Anti-virus is no longer a moneymaker, according to Symantec's senior vice president for information security, Brian Dye. He estimates that just 45% of cyberattacks are prevented by anti-virus software, which is why companies such as Symantec are moving towards alternate and more effective methods of protecting clients from security threats.

Symantec is creating a new response team dedicated to helping businesses affected by cybersecurity attacks, and within six months, the company will begin offering special intelligence briefings to companies who want to learn why and how they're being hacked. A tool is also in development within the company that will look for advanced malware within a company's network, going beyond the capabilities of traditional anti-virus software.

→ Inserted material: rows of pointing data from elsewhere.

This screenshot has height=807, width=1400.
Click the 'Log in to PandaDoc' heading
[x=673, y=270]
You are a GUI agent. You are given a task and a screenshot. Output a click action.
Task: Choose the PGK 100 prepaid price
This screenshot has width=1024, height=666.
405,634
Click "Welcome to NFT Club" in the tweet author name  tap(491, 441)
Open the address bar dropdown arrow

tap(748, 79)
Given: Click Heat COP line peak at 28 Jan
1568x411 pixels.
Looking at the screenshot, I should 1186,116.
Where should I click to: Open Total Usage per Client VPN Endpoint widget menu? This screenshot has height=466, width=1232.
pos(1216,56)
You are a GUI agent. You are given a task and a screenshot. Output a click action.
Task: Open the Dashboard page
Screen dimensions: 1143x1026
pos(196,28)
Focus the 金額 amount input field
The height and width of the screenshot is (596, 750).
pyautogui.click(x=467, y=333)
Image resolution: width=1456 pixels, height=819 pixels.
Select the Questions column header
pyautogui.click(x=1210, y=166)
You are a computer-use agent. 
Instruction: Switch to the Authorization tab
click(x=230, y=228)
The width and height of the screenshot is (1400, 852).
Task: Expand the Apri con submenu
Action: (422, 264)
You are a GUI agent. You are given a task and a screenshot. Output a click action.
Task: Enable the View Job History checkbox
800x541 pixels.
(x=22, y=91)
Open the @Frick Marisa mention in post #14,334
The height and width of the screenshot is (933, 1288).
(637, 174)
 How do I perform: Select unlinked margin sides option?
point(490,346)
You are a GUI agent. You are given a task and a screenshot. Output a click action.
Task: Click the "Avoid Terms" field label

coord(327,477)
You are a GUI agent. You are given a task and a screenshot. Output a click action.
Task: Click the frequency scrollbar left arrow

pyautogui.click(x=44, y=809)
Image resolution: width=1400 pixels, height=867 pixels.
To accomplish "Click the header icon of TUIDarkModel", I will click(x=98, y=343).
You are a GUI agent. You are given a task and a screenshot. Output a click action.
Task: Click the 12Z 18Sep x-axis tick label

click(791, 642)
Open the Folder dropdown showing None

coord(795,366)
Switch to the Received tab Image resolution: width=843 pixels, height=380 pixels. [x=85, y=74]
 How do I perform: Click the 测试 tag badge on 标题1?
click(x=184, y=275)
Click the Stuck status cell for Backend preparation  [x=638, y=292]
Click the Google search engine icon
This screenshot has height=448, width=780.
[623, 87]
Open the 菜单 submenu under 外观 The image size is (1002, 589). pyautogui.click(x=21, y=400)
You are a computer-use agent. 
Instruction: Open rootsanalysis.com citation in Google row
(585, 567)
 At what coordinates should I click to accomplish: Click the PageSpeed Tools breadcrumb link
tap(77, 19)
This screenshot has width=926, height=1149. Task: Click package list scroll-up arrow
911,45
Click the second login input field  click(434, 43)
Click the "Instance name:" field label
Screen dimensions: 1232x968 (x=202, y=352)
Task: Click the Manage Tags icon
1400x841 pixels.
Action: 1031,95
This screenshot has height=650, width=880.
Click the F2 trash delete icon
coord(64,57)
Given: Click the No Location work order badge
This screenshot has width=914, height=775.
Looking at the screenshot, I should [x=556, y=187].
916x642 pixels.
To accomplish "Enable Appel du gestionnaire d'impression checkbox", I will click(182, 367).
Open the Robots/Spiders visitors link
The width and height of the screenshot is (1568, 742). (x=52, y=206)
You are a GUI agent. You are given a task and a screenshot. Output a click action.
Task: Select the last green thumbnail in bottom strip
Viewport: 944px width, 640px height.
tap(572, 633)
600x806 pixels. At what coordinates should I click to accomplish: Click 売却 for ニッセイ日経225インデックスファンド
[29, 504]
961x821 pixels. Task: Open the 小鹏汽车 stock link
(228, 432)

But Symantec aren't the first to offer security solutions aimed at detecting and minimizing damage from clever security breaches. Juniper Networks offers services to distract hackers from sensitive data, while FireEye has technology that scans computers for malicious code after it inevitably breaches standard anti-virus software.

With revenues forecast to fall 5% year-on-year, Symantec is hoping that new damage control and information tools will help turn the company around. Dye said that there are currently no plans to ditch Norton, as it and similar products from the company account for 40% of their revenue, but more innovative security tools may become the big business they need.